The Nobel Committee has now awarded the Peace Prize twice since September 11. And with its selections, it has articulated a view of the post-September 11 world. It sees a clash between Islam and the West that must be stopped through negotiated settlements like Locarno, Oslo, and the treaty ending the Vietnam War. This year it chose Carter, an American who uses moral equivalence as a tool for making peace. And last year it chose U.N. Secretary-General Kofi Annan, a diplomat who has placed conflict resolution above human rights in Bosnia, Rwanda, and most recently Iraq. Indeed, if this year's selection was meant to signal the Nobel Committee's opposition to a U.S. attack on Baghdad, last year's presumably signaled the kind of Iraq policy it would prefer: Annan's short-lived 1998 deal with Saddam Hussein, which emasculated the U.N. inspections regime by effectively placing Iraqi presidential sites out of reach.

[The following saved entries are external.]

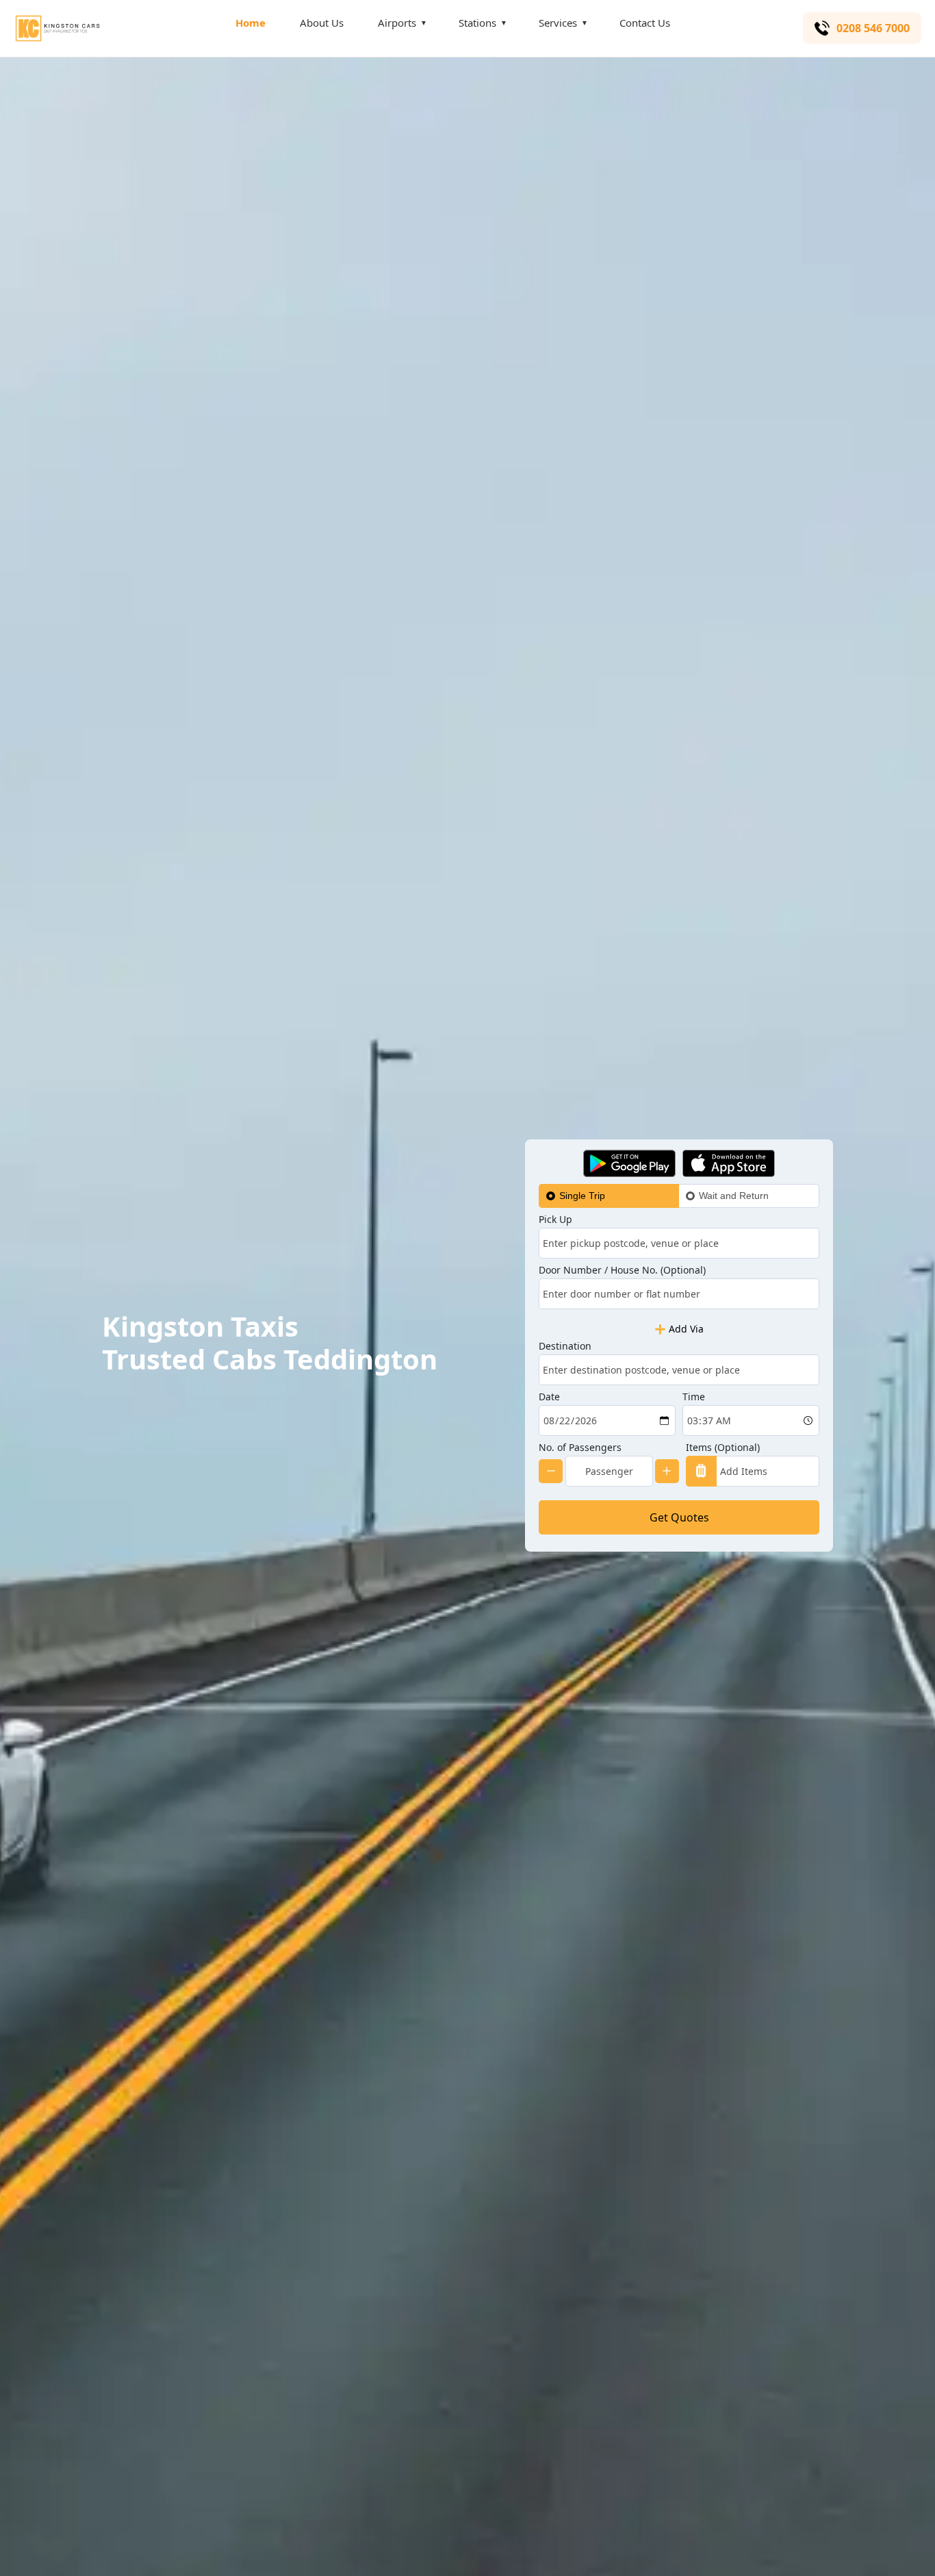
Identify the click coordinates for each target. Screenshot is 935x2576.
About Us (322, 22)
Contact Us (644, 22)
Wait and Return (734, 1195)
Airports (397, 22)
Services (558, 22)
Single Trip (582, 1195)
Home (250, 22)
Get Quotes (679, 1517)
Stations (477, 22)
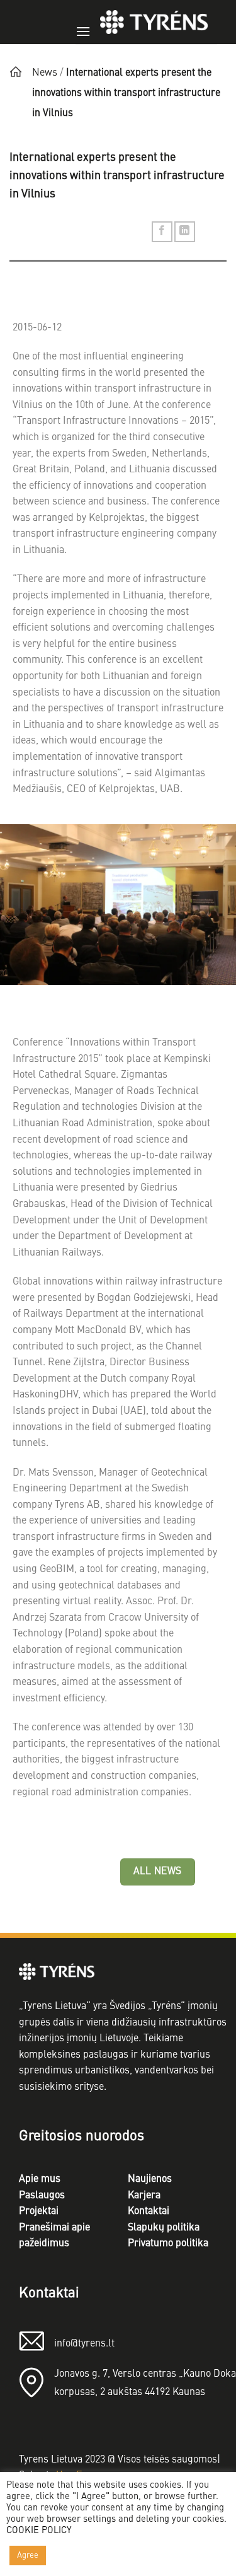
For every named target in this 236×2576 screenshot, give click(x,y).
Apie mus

With its last two choices, the committee has turned its back on that other definition of peace embodied by Walesa, Tutu, and Suu Kyi. Viewed from that other tradition, the post-September 11 world looks not like a conflict between Islam and the West but a conflict within the Islamic world, a conflict in which peace is best achieved not through negotiated settlements but through the advance of freedom. In 1983, when the Nobel Committee chose Walesa, it signaled that totalitarianism, not the cold war, was the problem and that freedom was the answer, not détente. Today it could have sent the same message by choosing one of the many dissidents suffering in relative obscurity under the dictatorships of the Muslim world. It could have chosen Saad Eddin Ibrahim, the Egyptian pro-democracy activist recently thrown back in prison for challenging Hosni Mubarak's repression. It could have chosen Dr. Sima Samar, who ran schools and health clinics for refugee Afghan girls denied education and medicine by the Taliban. It could have chosen Asama Khader, Jordan's foremost crusader against honor killings. Or it could have chosen Iranian philosopher Adbolkarim Soroush, targeted by Tehran's mullahs for advocating separation of mosque and state. Rather than Carter and Annan, world figures who fly in to negotiate with dictators in their palaces, it could have chosen one of the men or women who suffer under those dictators' rule. The Muslim governments that praised Annan's and Carter's selections would have howled with outrage. But they would have howled for the same reason the governments of South Africa, Poland, and Burma howled when their dissidents won the prize: Because the world was no longer indifferent to their peoples' plight.
Nobel Peace Prizes are judgments at a moment in time. But for the prize to maintain its prestige, those judgments must be borne out by history. In the years before World War II, the committee honored the signers of Locarno and Kellogg-Briand, treaties now regarded as historical jokes. But it also provoked Germany's wrath by awarding the 1935 prize to Carl von Ossietzky, a journalist and anti-Nazi activist who learned of his selection in a concentration camp. During the cold war it selected Kissinger, the most amoral of American statesmen, and Le Duc Tho, who went on to lead Hanoi's invasions of South Vietnam and Cambodia. Once again, however, the committee redeemed itself by disregarding objections from Moscow and Warsaw and honoring Andrei Sakharov in 1975 and Walesa in 1983. Perhaps one day the Nobel Committee will realize that the lesson of this new era in international affairs is likely to be the same as the last two: That real peace comes when tyranny ends. I just wish it weren't taking so long.